Data supplied
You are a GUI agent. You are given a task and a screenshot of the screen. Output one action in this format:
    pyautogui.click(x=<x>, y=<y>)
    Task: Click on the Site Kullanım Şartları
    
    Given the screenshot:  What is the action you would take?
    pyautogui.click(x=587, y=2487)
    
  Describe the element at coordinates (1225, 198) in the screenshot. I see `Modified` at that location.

Problem requirements
Please count the lines in the listing above that contain the word "action", and reply with the number only.

Solution to the problem
2